# ccp 10' 1-4 questions



## gman1253 (Nov 9, 2008)

Hi -- I'm looking to build a 10 spinner surf rod & have been going back & forth on available blanks. I'm really looking to throw 3/4 to 3 oz (3 at tops), mostly beach areas, not jettys or piers. Mostly bucktails, plugs, tins, etc. I also prefer the 50/50 splits rather than the 70/30 or 60/40 that some of the other makers have. How does Tommy's 10 1-4 handle 3/4 oz? I know it's not the sweet spot but can it throw a 3/4 tin or bucktail decent?

I'll probably do a modified NGC layout with KWAGS with runners of 8.

Just trying to get some opinions so any comments would be appreciated.

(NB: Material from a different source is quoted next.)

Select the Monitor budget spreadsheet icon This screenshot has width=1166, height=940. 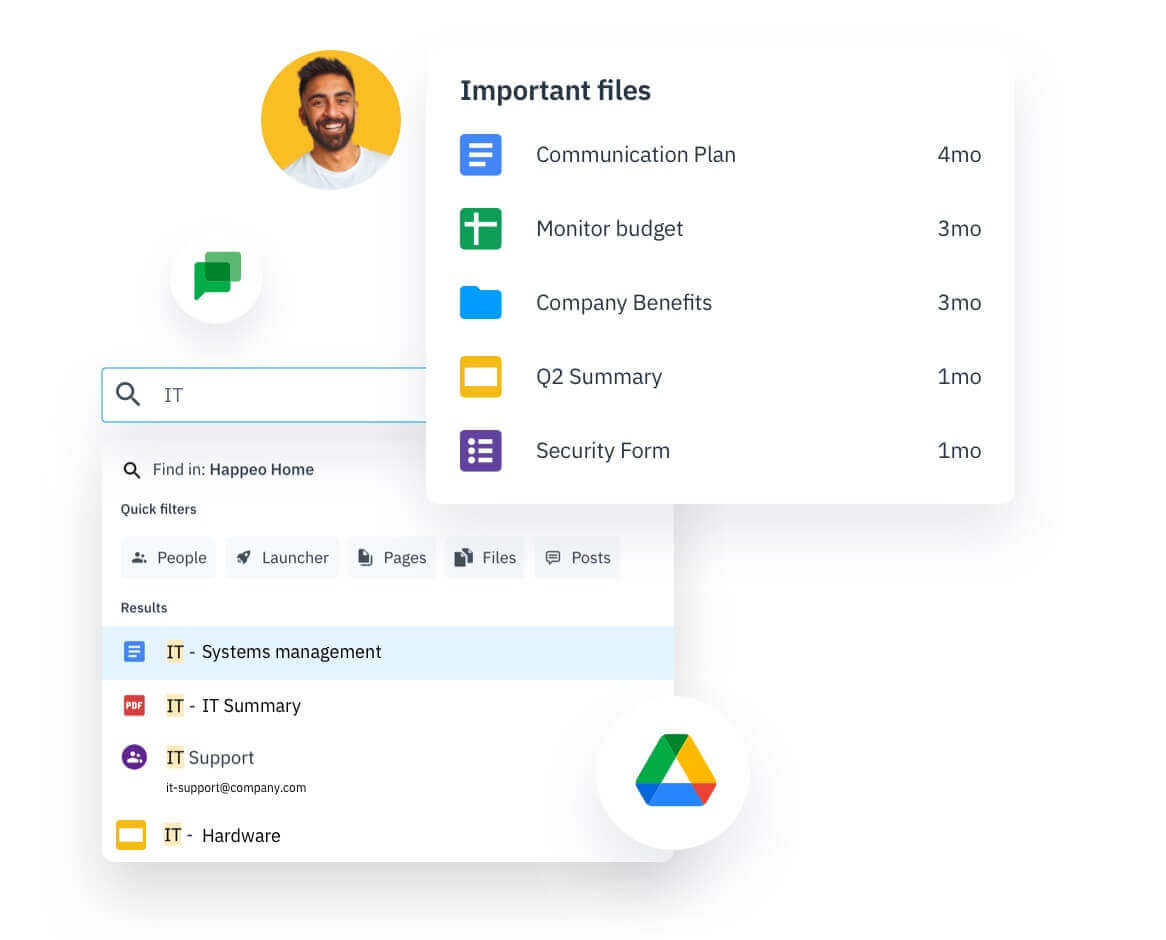pyautogui.click(x=480, y=229)
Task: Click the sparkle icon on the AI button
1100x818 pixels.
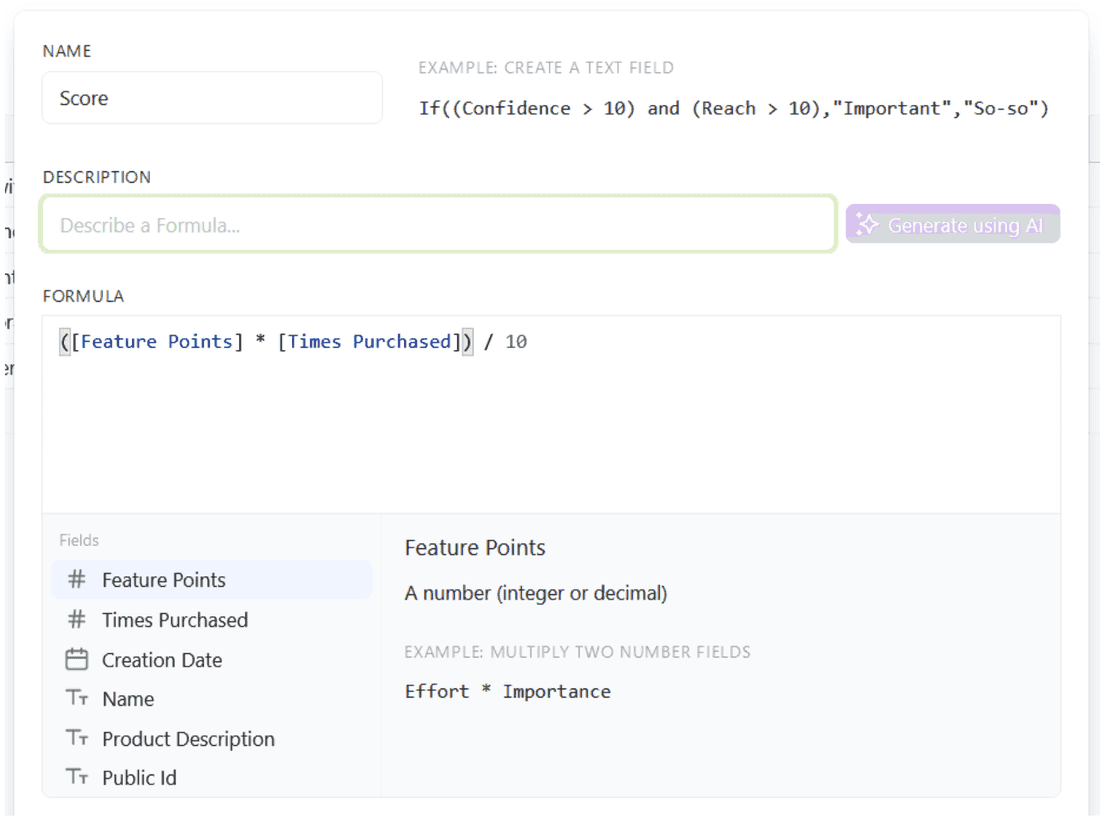Action: click(867, 225)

Thanks & the best for 2014 -- Manny


----------



## andrew k (Oct 12, 2007)

you shouldn't have an issue throwing 3/4. ive used it to throw small plugs and bucktails for pups, all under 1oz. it loves 2oz though.


----------



## AbuMike (Sep 3, 2007)

it will but it don't really like it. i test cast 1oz and while it would throw it, it wasn't pleasant..


----------



## Tommy (Jan 24, 2001)

Two opinions from fishermen that I respect, thanks Andrew and Mike.

The 10' 1-4 was designed to throw lures and to handle light bottom fishing. It has a sweet spot of 2-3oz and an accurate overall rating. Will it throw 3/4oz?? Yes it will but the performance will come down to the individual and what their expectations are. 

Working on a 1/2 to 1 1/2 oz rod that should fill that niche nicely.

Tommy


----------